Nach dem Frühstück fange ich mit dem Abbau der Campingausrüstung an. Das wird niemals eine meiner Lieblingsbeschäftigungen. Es ist trocken und annähernd windstill. Das Chaos an Gepäck, das ich im Zelt lagere, versuche ich auf die kleinen Sitzbänke und den Tisch direkt in meiner Nähe geordnet unterzubringen. Schlafsack zum Lüften auf das Motorrad legen, Thermarest Unterlage zusammenrollen, Schlafsack komprimieren, Zeltheringe herausziehen und, und, und. Gegen viertel nach zwölf verabschiede ich mich von Vito und Michael, die meine Packkünste beobachtet haben. Ich fahre rein in die City von Ushuaia, um mein Steckerproblem zu lösen. Parkplatzsuche in Geschäftsnähe. Helm abziehen, absteigen, defektes Kabel aus dem Tankrucksack nehmen, nachfragen. Beim vierten Stopp nimmt die hübsche Seniora das passende Kabel aus einer Schublade, testet die Passgenauigkeit am Adapterteil des Netbooks.
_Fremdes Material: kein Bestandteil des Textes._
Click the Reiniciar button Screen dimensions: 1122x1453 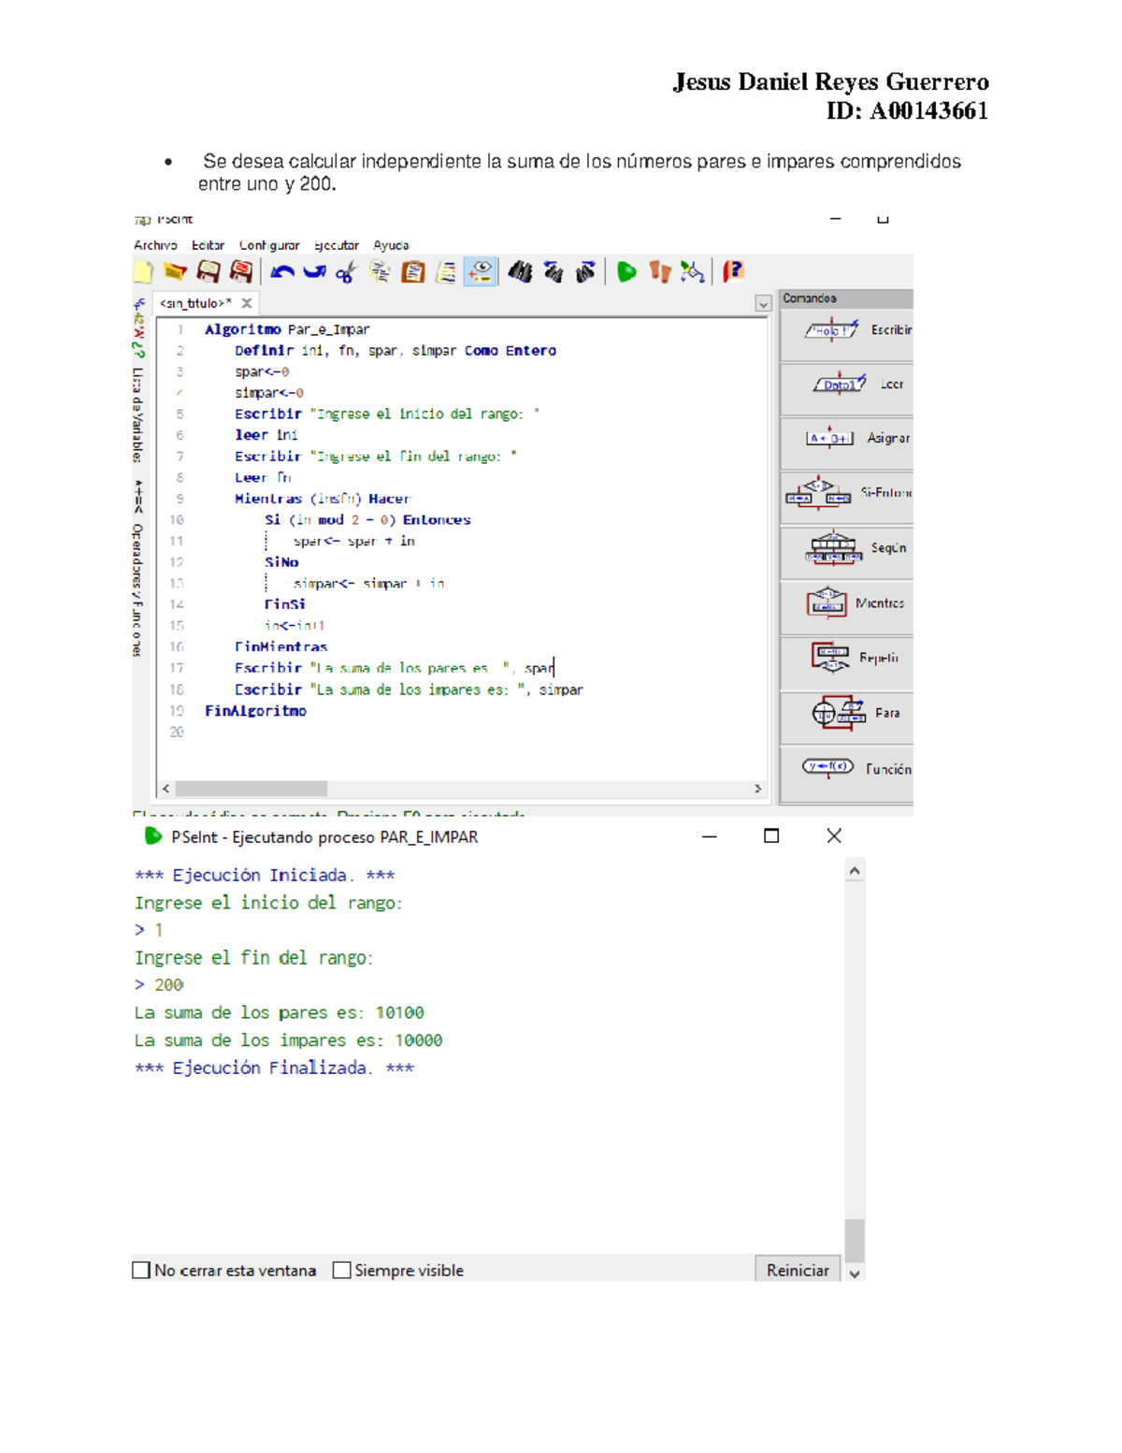[x=797, y=1270]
Froh darüber weiter mein Netbook verwenden zu können, starte ich exakt um dreizehn Uhr die geplante Etappe nach San Sabastian. Bei meinen Aktivitäten In Ushuaia habe ich noch geschwitzt, jetzt nach mehr als fünfzig Kilometer kriescht die Kälte mir wieder unter die Motorradsachen. Ich krame meine Dreifingerhandschuhe aus dem Topcase, drehe den Regler der Griffheizung höher. Wolkenreise könnte man den heutigen Streckenabschnitt taufen. In der weit einsichtigen Landschaft beobachte ich tiefgraue, fast die Erde berührende, schwere Wolken, die sich in der Ferne entleeren. Der Mond hat den Atlantik zu sich gezogen. Weite Wattflächen haben sich gebildet. Die wärmenden Sonnenstrahlen bilden Nebelschwaden. Doch ein bisschen mystisch hier auf Feuerland.. Eine der dunklen Wolken hat die Straße vor mir getroffen. Auch hier erzeugt die Wärme der Sonne Dampfschwaden.
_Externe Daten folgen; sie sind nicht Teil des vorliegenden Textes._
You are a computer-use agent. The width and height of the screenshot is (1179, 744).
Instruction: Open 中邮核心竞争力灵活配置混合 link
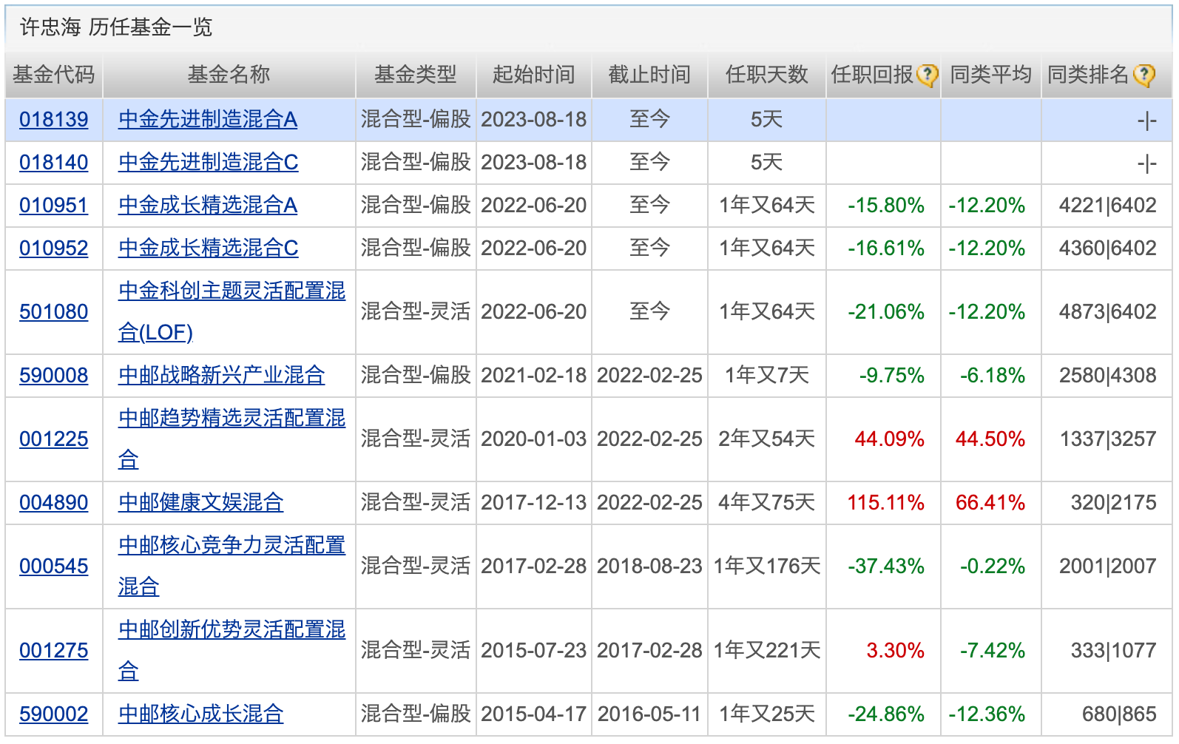pyautogui.click(x=232, y=567)
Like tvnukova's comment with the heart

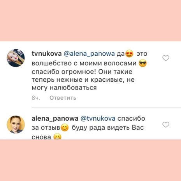(x=166, y=58)
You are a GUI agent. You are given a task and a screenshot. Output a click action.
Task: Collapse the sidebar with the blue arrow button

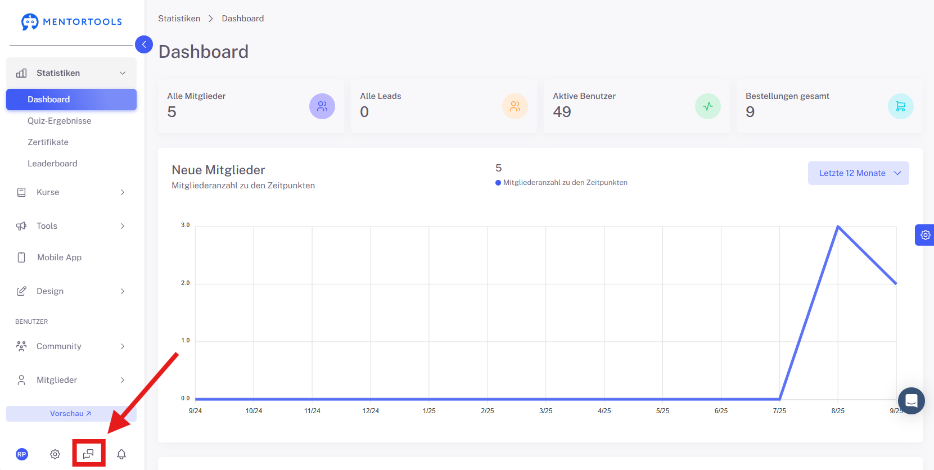(144, 44)
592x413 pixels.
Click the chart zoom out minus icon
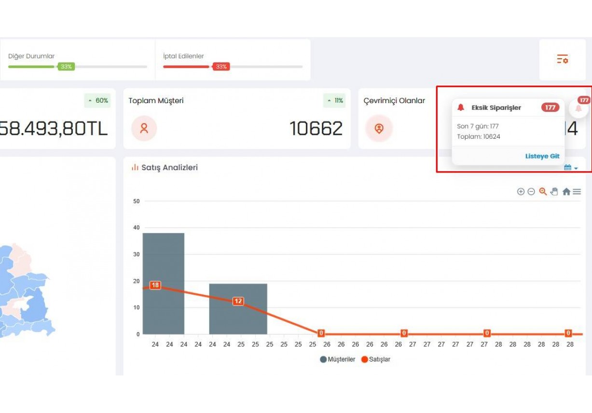(x=531, y=192)
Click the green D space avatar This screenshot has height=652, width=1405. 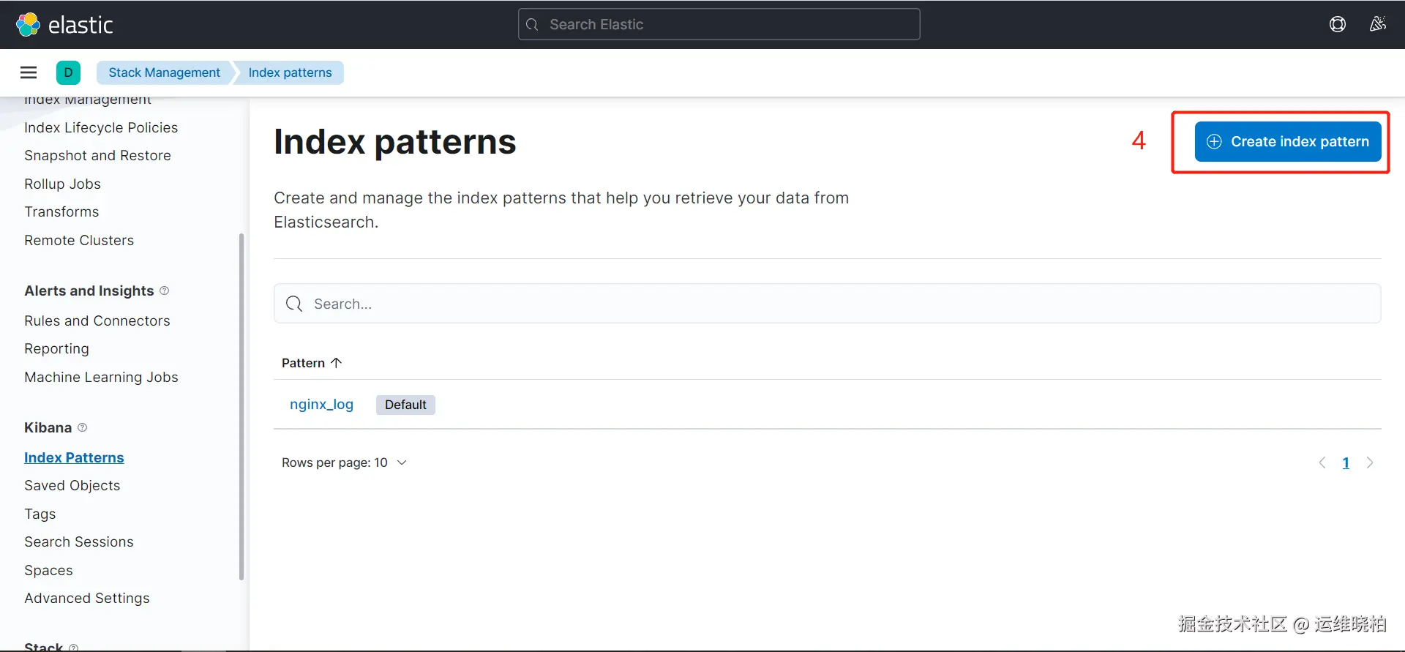(68, 72)
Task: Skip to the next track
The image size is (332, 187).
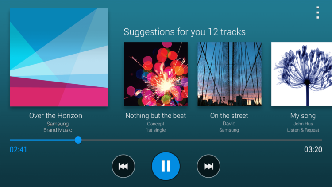Action: click(x=208, y=166)
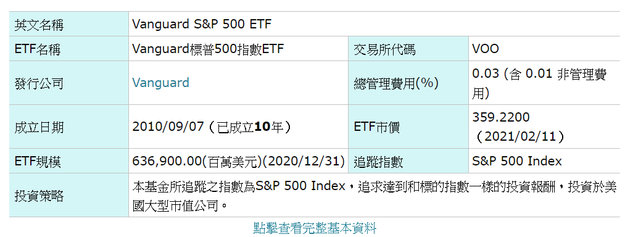Click the 總管理費用(%) label cell
Image resolution: width=633 pixels, height=237 pixels.
click(408, 83)
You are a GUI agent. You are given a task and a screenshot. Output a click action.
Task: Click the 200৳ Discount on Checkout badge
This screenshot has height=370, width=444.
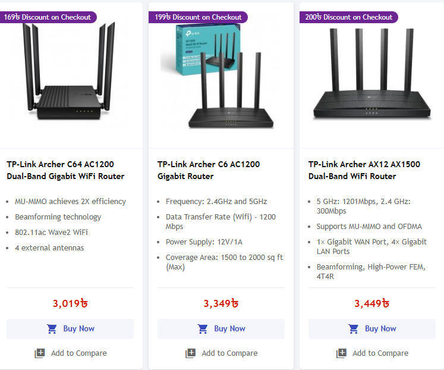click(x=349, y=17)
Im einzigen Motel von San Sebastian genieße ich die reinlichen Verhältnisse, dusche ausgedehnt heiß. Beim Abendessen gesellen sich Rosi und Alfred zu uns. Die beiden Deutschen kommen aus dem Norden Argentiniens und wollen Morgen Ushuaia erreichen. Sie haben auch die Verschiffung über die Villa Kunterbunt abgewickelt, sie haben ein Zeitfenster von sechs Monaten. Wir tausche Erfahrungen aus, kriegen Ratschläge für unsere weitere Reiserute, geben Empfehlungen für deren Weiterreise.